Maps to the Stars
Directed by: David Cronenberg
Written by: Bruce Wagner
Starring: Julianne Moore, Mia Wasikowska, John Cusack and Evan Bird
Maps to the Stars, David Cronenberg’s latest nightmare, is an emotionally violent, incestuous drama staged in the Hollywood Hills. Like Paul Schrader’s recent The Canyons, this film’s Los Angeles has a radioactive glow; its bleached-out skies make it impossible to see where the sun is during the day, and neon colors pop during the few night scenes. Its characters are an equally disturbed group of frigid psychopaths and tortured narcissists. Some are both.
For how often the movie is dominated by daylight, many of the characters look (and behave) like vampires trapped in the sun, or ants being fried by a magnifying glass. One of them, Agatha (Mia Wasikowska), even has visible burn marks on her neck and the left side of her face. Her brother, troubled teen star Benjie Weiss (Evan Bird), is the only noticeably tan one, and he’s also the most well-adjusted to the movie’s world of tormented excess.
Benjie went into rehab for drug addiction right after starring in a very lucrative children’s movie about a bad babysitter (he played the bad babysitter). We first see him visiting a terminally ill girl in the hospital, and he’s nice to her in the fake, PR way celebrities are trained to be nice (he offers her an iPad). Outside the hospital afterward, he goes on a vicious tirade after learning she had non-Hodgkin lymphoma instead of AIDS. He perceives the former as not worthy of his time. After the girl dies, she appears to him as a ghost, her elaborate astrology tattoos and vague taunts pushing him to the edge of madness.
Both of the big celebrities in Cronenberg’s fictional Hollywood are taunted by ghosts. The other, aging actress Havana Segrand (Julianne Moore), sees her mother (Sarah Gadon), who was killed in a fire at the height of her fame and beauty. She lives on now in her daughter’s head, and on black-and-white reruns on TV. Havana hopes to play her character in an upcoming remake of one of her films. She wants the role despite numerous talk show appearances detailing the emotional and sexual abuse she suffered at the hands of her mother. Her ghost denies the abuse, saying she’s misremembering it and it’s something her stepfather probably did to her.
Moore gives a brutal, merciless performance here, playing a woman who is gradually unraveling at the thought of no longer getting movie roles as she reaches 50. If Valerie Cherish of HBO’s The Comeback was stripped of any sympathy and dignity, this would be her. Havana is ruthlessly mean and unhinged; at one point she sings and dances after the actress who got a part instead of her suffers a devastating loss and is unable to do the movie. She’s the kind of character you’d want to keep your distance from in case she spontaneously combusts.
Like Keira Knightley in A Dangerous Method or Jeff Goldbloom in The Fly, this is exactly the kind of performance that Cronenberg loves to lavish with close-ups. It’s wildly over-the-top, as is much of Bruce Wagner’s screenplay, and that’s the point. This is a character who is introduced to us crying as her New Age self-help guru (John Cusack) applies pressure points on her nearly nude body and talks to her about her mother. Nearly every major character is involved in some kind of incestuous subplot; the ghost of Havana’s mother gives her a sensual massage and replaces another woman in bed during a threesome; Agatha and Benjie are in love and their parents, played by Cusack and Olivia Williams, are brother and sister.

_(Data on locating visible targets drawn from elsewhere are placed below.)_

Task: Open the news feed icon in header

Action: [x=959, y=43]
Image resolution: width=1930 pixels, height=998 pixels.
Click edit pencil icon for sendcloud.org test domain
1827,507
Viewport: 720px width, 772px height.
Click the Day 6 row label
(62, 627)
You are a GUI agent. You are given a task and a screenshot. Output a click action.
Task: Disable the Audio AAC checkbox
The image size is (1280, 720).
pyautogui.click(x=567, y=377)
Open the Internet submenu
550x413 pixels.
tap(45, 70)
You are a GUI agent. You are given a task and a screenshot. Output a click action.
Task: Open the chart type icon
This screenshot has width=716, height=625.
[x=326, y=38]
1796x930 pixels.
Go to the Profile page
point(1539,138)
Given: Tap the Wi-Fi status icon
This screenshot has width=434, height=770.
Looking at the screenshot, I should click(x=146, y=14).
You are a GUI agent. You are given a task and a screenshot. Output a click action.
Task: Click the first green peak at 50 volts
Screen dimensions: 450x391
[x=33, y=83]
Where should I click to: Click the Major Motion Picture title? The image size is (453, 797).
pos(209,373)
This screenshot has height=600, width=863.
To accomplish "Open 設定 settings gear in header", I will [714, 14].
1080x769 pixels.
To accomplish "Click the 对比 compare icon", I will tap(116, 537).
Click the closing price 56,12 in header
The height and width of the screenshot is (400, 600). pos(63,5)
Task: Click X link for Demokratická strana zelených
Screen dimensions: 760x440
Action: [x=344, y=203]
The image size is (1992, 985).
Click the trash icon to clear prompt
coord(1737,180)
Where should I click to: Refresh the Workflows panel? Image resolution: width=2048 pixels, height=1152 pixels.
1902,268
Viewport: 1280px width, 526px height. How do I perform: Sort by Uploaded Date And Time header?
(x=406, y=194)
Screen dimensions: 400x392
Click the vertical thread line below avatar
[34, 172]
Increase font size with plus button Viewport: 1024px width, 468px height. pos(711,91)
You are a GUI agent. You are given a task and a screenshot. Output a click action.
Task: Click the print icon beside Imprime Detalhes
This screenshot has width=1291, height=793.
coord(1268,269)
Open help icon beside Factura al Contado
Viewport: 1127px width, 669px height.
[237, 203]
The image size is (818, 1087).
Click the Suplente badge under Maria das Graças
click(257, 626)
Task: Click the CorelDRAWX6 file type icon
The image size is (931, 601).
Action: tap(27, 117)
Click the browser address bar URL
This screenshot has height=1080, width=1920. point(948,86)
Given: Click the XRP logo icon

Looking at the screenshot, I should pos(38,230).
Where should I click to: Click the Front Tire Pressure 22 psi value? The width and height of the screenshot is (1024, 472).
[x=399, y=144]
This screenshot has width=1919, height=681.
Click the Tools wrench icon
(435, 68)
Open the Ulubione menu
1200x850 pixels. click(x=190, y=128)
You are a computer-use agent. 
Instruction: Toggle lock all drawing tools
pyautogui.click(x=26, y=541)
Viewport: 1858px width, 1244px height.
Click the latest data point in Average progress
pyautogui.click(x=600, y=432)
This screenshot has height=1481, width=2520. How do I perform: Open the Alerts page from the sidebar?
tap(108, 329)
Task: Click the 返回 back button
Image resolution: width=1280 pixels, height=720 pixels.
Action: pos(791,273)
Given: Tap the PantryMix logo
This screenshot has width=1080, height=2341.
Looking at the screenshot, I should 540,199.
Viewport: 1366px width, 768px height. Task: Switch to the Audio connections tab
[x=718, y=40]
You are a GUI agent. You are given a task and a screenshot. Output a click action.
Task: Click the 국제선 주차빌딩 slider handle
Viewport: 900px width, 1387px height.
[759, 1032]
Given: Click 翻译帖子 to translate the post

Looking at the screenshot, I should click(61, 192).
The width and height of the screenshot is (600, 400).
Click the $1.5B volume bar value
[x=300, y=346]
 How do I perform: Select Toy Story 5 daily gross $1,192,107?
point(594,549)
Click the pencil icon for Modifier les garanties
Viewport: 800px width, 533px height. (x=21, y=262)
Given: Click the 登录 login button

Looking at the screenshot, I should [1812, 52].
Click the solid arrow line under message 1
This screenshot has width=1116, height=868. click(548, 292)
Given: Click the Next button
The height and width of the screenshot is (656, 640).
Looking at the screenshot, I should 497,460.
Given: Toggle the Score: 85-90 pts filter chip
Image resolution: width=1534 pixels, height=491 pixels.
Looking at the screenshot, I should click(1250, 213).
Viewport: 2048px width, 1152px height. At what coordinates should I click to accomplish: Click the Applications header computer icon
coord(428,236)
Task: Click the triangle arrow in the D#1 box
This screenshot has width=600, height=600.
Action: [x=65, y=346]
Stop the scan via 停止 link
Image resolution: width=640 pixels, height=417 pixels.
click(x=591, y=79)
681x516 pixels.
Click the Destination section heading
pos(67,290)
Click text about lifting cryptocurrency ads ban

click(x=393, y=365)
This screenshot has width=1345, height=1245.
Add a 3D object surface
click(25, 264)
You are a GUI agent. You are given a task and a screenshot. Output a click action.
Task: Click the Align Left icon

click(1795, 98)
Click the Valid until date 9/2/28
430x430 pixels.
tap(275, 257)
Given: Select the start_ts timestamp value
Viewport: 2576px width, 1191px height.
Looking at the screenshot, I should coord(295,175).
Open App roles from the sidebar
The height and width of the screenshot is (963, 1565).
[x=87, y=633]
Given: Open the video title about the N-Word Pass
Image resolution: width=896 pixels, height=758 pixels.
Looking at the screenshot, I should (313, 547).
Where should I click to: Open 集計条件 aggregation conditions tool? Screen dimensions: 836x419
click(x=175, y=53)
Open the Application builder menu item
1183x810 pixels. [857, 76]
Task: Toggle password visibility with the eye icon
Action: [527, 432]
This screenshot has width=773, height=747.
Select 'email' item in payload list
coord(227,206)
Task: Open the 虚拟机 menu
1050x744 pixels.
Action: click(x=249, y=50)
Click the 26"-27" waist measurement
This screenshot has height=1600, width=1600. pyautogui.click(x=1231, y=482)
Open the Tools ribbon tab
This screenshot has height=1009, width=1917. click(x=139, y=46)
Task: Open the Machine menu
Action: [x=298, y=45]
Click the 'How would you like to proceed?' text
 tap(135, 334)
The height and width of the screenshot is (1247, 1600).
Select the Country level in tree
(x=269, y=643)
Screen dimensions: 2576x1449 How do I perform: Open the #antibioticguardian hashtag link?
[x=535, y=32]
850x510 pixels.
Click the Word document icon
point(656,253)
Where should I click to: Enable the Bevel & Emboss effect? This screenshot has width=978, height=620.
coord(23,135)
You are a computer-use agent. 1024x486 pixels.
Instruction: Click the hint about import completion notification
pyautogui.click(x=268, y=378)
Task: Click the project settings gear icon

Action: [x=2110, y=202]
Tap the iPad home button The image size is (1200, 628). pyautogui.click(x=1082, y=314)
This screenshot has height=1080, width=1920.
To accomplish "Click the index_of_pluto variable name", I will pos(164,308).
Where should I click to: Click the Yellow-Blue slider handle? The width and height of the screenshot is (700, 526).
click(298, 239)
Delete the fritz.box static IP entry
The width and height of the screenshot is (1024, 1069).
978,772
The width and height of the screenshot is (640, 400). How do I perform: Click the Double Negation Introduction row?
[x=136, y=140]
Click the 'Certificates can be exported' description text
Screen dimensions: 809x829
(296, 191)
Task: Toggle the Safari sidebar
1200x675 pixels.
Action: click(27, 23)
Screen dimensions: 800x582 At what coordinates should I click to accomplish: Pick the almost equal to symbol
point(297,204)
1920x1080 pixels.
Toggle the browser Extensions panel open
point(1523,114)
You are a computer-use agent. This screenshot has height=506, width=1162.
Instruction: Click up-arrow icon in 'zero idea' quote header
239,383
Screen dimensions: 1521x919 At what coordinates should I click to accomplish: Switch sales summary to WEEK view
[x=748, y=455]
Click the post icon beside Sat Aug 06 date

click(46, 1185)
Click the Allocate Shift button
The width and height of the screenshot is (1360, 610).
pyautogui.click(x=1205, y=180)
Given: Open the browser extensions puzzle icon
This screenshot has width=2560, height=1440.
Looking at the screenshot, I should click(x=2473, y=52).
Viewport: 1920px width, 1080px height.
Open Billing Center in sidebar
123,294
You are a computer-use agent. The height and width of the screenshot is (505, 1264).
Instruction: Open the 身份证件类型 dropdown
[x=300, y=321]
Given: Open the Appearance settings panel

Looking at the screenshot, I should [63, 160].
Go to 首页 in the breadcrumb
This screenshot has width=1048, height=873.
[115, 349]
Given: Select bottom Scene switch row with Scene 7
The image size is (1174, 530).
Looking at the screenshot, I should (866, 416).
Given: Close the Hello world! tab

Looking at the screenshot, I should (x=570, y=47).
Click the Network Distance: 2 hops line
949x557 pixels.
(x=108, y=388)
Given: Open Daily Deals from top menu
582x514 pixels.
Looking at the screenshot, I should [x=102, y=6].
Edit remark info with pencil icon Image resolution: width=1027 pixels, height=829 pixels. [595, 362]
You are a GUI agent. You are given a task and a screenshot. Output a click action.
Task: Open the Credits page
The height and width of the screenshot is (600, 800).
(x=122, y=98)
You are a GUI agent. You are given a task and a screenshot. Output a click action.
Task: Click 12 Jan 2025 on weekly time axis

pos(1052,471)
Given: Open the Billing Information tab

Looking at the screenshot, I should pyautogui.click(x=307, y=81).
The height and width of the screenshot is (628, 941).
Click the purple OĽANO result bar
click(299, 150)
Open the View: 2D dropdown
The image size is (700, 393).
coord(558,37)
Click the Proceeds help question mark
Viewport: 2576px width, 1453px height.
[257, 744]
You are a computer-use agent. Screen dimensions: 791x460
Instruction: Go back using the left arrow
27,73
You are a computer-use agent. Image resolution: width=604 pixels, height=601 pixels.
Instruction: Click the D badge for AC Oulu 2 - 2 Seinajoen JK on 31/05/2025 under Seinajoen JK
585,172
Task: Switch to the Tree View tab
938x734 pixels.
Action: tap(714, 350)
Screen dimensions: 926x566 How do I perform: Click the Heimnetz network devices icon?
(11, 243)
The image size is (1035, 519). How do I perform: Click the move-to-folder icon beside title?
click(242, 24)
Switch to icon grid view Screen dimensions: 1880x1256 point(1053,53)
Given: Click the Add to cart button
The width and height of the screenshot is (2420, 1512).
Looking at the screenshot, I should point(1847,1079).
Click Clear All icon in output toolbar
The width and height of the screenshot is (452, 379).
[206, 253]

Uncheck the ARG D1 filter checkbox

Maps to the Stars is a collection of subplots, and no character’s arc dominates the movie. Wagner’s overwrought dialogue is interspersed with a mythic, almost spiritual quality at times. In one scene Agatha hovers over Havana’s mother’s star on the Walk of Fame, chanting a demented poem:
On my school notebook, on my desk and on the trees, on the sand and in the snow I write your name.
On all the flesh that says yes, on the forehead of my friends, on every hand held out I write your name: Liberty.
Agatha recites variations on this Paul Eluard poem throughout the movie; although she’s never expressly referred to as a ghost, she acts like one. She is the only character who seems to have ever existed outside of Los Angeles. She returns after spending much of her childhood in a mental institution, where she was placed by her parents after trying to light the house on fire with her brother inside. Her Twitter connections with Carrie Fisher (who makes a brief cameo) land her a job as Havana’s assistant. This allows her to stalk her family from the periphery and then reinsert herself back into their lives.
Cronenberg’s approach to the material makes it an uncomfortably clinical study of death and ego. There’s an eerie chill running up this movie’s spine, which offsets the volatile and sometimes overblown script. Cronenberg and cinematographer Peter Suschitzky don’t focus on the people as much they do on making them seem at one with the ornately designed interiors. They squirm, they kick and scream and kill and die, but they never seem out of place. Even the ghosts blend in.